Потом Франсуаза и ее друг, отчаянный либерал, показывали мне Париж с гордостью соавторов. Французские либералы не селятся в небоскребах на De'fense — этот район для интеллектуалов символ безвкусицы. Они живут в центре, в прелестных домах XVII в., на 4-5 этаже без лифта (встроить нельзя: исторический памятник). У друга — вертикальная квартира (4 комнаты друг над другом и винтовая хрупкая лесенка вместо связующего звена, совершенно не рассчитанная на крупных россиян плюс цветник во внутреннем дворике и черный кот, не понимающий по-русски ни фига. У Франсуазы — анфилада комнаток горизонтальна, но вместо дверей — арки, окно — готическое, спала я на коротеньком диване XVII в, а кухонька хотя и меньше 3м2, но зато из окошка, за которым в ящичке цветут левкои — все крыши Парижа. А ее кот Феннек подает лапку и ходит с ней в кафе, где садится на стул и пьет из блюдечка, которое ему ставят на стол, сливки. Париж — место очень уютное и человечное, и даже у химер на Нотр-Дам дружелюбные рожицы, как у болтливых кумушек. По улицам до 4 часов утра шляются молодые музыканты, поэты, туристы и просто влюбленные и читают стихи, поют и танцуют. Улочки в центре — шириной в 2 метра, а кафе столько (по 2 штуки в небольшом доме), что в каждом от силы по 4-5 посетителей, и непонятно, как владельцы сводят концы с концами. А полицейскую машину за все время я видела только одну, и то она не остановилась. Либералы отвели меня в самое крошечное и самое дорогое кафе, где мы заказали ягненка (закуски на блюдах стоят на окне, и каждый берет, сколько хочет) и бутылку дорогого вина Haut'medoc. После чего выяснилось, что никто из нас не пьет ничего, кроме сока: ни я, ни Франсуаза, ни ее друг. Чтобы не пропадало добро, мы выпили эту бутылку (120) и надрались до того, что стали читать стихи по-русски и по-французски. И парижане признали, что лучше всех об их Париже написал наш И.Эренбург, хотя он был сталинист, стукач и вообще гад ползучий. И я ощутила законную национальную гордость. В кафе был жуткий средневековый подвал, и либералы задумчиво и с оттенком гордости сказали, что если к власти во Франции придут коммунисты, их в этом подвале будут расстреливать. Я предложила этого не ждать и разогнать французскую компартию, а заодно и социалистов. (Назавтра я час выступала по французскому радио, и французские левые, надо полагать, до сих пор мой визит вспоминают с ужасом и дрожью).

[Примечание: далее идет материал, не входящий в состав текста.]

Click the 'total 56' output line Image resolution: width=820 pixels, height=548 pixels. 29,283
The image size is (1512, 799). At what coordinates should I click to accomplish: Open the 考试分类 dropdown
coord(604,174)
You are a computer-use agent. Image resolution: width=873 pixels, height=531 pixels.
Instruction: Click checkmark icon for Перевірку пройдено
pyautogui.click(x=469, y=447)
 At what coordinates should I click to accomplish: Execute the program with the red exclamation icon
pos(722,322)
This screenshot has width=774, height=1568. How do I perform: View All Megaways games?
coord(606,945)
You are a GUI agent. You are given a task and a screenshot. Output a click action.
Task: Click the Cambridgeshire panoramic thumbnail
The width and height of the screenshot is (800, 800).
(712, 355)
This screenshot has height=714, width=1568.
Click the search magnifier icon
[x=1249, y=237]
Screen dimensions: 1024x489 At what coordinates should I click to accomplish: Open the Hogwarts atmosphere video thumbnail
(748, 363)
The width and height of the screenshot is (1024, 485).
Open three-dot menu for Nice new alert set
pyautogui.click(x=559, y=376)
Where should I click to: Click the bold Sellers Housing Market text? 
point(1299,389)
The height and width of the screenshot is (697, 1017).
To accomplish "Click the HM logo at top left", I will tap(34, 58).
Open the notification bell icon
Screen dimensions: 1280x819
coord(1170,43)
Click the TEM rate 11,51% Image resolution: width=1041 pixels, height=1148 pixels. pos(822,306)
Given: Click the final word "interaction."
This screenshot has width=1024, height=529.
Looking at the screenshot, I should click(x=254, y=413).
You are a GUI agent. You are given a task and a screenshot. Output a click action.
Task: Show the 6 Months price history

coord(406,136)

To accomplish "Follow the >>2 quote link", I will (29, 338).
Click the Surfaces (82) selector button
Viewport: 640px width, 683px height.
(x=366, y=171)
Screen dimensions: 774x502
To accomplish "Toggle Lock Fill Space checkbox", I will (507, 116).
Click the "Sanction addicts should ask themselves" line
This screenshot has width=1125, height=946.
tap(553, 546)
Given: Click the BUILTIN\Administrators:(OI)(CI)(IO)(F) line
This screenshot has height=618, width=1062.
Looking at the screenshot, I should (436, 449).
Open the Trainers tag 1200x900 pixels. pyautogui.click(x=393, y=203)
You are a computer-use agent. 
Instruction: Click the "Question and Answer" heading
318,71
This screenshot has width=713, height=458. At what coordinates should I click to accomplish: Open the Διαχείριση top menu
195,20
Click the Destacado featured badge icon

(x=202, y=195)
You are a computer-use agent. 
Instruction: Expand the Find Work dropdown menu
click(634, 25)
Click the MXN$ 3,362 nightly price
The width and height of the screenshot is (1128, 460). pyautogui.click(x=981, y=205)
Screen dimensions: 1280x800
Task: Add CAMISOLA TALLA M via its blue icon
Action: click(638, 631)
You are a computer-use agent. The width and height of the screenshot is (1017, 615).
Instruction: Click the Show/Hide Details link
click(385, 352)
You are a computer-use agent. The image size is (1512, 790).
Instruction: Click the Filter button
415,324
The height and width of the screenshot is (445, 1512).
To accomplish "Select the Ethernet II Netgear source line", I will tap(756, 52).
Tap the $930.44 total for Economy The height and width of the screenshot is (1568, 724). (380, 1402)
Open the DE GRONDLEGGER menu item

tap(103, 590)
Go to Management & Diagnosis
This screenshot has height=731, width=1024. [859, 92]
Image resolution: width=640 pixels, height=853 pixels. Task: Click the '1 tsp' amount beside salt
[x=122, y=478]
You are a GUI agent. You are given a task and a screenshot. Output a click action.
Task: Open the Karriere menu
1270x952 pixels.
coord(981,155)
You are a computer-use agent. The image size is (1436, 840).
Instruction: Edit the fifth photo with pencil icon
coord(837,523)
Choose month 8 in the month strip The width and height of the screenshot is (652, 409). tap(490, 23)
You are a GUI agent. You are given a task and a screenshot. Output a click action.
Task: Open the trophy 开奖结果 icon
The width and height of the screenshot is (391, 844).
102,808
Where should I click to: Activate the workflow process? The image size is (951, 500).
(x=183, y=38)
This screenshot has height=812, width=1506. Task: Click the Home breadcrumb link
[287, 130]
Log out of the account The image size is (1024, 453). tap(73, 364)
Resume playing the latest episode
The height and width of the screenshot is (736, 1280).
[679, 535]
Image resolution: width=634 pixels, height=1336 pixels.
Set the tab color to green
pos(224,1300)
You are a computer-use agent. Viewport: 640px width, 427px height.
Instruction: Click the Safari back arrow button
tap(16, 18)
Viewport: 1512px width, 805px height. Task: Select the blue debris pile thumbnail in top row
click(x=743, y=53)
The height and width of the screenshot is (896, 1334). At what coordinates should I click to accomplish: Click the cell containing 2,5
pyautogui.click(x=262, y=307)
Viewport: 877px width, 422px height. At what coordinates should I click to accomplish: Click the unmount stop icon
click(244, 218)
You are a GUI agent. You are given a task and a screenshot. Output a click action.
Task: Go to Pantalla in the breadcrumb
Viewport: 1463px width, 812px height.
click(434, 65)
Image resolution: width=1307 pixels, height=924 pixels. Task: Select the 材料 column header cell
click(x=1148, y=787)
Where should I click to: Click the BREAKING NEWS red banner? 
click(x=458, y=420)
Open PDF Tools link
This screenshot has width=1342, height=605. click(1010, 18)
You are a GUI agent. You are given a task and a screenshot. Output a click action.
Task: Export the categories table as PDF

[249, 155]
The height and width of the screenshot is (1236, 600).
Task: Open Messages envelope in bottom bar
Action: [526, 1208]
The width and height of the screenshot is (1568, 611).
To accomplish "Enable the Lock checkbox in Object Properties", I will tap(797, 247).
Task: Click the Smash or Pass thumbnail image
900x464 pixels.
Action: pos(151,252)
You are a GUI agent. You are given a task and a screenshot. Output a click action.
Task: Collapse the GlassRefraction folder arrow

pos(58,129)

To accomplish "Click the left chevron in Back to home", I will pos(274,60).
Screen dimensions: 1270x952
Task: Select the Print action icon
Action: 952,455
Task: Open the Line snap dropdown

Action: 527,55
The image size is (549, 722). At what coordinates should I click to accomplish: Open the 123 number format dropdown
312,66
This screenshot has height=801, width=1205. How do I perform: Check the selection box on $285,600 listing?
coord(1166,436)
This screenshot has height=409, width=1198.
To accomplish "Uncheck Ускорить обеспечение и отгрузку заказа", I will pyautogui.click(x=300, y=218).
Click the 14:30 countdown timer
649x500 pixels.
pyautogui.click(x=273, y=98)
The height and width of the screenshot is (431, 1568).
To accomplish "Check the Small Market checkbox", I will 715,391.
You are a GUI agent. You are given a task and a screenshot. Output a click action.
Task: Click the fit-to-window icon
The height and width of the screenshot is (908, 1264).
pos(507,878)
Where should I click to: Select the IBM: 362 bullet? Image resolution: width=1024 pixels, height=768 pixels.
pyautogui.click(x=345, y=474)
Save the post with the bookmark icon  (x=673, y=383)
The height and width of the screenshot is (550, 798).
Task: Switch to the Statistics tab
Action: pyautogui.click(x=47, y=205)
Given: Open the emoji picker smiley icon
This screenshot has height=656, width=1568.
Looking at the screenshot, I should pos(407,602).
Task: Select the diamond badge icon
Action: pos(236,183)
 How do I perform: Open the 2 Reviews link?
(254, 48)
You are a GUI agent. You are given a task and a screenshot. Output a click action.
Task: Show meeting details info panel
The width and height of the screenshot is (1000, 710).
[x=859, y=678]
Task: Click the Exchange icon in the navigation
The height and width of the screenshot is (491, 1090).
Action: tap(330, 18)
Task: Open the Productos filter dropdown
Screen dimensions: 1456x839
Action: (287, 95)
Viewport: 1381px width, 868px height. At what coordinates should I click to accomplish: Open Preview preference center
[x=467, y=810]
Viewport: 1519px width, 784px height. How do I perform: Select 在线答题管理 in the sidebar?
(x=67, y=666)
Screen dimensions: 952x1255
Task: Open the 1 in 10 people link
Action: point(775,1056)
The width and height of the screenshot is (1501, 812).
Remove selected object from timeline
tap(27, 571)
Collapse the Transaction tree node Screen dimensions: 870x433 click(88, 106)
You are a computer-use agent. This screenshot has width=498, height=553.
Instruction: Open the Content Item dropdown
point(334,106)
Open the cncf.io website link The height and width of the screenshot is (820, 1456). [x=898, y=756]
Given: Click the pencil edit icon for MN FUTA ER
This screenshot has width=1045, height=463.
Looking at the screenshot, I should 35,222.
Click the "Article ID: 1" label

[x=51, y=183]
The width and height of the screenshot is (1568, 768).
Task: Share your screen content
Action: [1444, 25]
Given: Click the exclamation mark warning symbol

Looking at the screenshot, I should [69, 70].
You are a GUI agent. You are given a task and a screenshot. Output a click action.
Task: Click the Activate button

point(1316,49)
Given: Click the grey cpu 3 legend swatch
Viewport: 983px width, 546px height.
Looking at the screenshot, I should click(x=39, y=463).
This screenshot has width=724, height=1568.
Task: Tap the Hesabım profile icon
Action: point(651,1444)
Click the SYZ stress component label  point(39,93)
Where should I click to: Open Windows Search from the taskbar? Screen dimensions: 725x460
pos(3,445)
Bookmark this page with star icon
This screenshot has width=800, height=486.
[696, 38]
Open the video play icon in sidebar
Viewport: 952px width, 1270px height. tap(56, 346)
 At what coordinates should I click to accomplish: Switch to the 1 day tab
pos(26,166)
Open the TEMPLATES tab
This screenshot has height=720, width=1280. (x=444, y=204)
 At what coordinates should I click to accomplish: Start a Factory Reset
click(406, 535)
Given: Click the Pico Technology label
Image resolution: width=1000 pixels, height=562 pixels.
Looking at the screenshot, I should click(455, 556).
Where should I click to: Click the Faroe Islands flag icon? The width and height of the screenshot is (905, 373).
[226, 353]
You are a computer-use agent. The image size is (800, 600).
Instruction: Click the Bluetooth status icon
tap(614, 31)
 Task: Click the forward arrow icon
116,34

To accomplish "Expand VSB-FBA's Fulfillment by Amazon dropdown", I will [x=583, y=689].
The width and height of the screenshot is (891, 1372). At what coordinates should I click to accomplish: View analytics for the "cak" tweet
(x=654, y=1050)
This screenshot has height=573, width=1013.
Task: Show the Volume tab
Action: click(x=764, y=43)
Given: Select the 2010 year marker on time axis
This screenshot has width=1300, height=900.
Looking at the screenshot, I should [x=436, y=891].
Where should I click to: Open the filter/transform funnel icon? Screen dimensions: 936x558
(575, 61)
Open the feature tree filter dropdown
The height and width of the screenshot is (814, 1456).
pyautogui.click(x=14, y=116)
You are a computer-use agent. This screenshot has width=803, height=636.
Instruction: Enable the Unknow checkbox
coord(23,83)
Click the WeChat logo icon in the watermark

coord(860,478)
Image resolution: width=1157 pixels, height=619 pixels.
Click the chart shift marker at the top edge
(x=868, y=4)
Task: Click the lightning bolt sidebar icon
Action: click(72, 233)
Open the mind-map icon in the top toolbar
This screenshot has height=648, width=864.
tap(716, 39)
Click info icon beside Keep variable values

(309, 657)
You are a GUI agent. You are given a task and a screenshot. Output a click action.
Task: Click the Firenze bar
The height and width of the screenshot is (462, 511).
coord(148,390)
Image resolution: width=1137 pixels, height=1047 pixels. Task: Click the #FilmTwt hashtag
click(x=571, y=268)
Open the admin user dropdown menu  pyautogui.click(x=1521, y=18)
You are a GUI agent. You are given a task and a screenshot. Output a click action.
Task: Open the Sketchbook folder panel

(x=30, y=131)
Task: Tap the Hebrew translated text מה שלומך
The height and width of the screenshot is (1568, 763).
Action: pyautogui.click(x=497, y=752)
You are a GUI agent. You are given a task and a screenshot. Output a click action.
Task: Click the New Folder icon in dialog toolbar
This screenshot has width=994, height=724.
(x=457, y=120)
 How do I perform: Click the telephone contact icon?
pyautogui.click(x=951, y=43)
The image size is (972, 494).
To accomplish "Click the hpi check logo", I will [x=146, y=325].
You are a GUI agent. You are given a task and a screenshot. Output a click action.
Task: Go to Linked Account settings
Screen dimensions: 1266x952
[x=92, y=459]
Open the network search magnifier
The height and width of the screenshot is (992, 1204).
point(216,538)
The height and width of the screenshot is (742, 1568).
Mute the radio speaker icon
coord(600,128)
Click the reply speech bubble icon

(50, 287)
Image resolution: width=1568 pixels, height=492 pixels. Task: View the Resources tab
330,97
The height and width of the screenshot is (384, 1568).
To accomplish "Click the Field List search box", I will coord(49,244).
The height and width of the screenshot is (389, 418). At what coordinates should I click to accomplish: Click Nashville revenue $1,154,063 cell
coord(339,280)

Париж, как искусство, принадлежит всем и никому. Франция — это попытка Средневековья взглянуть на себя со стороны даже в соборах XII-XVI вв. Они — как каменное кружево, где творчество и есть молитва. В Париже жизнь — это театр, где Спаситель — первый любовник, Страсти господни — премьера в Grand'Opera, Жанна д' Арк — примадонна, Генрих IV — благородный отец, а Ришелье — отрицательный персонаж, вроде Яго. Есть площади в 20м2, уютные, как веранда. И если Россия — это лаборатория и полигон человечества, место, где испытывают разные жуткие штуки, причем не на морских свинках, а на себе, то Франция, особенно Париж — это подмостки, где играют все сразу, от Мольера до Ануя.
Супермаркетов не было, но в уютных лавочках продавалось то же самое, что в Люксембурге, плюс знаменитые козьи сыры — сортов за пятьдесят. А булочные были в 10 квадратных метров, и каждая хозяйка сама пекла свои неповторимые оригинальные пирожные — «gateau maison». Никаких фабрик «Красный Октябрь» или «Большевик» не было и в помине. Все было частное: кафе, пирожные, сыры, окорока, хлеб. И все время хотелось плакать, потому что Это нельзя было унести в кармане. Это возможно только в Париже. Нельзя остаться в чужом театре, в крайнем случае можно посмотреть спектакль.
Ты уедешь домой, а театр останется здесь: огни, рампа, легкость, глубина, огонь, игра.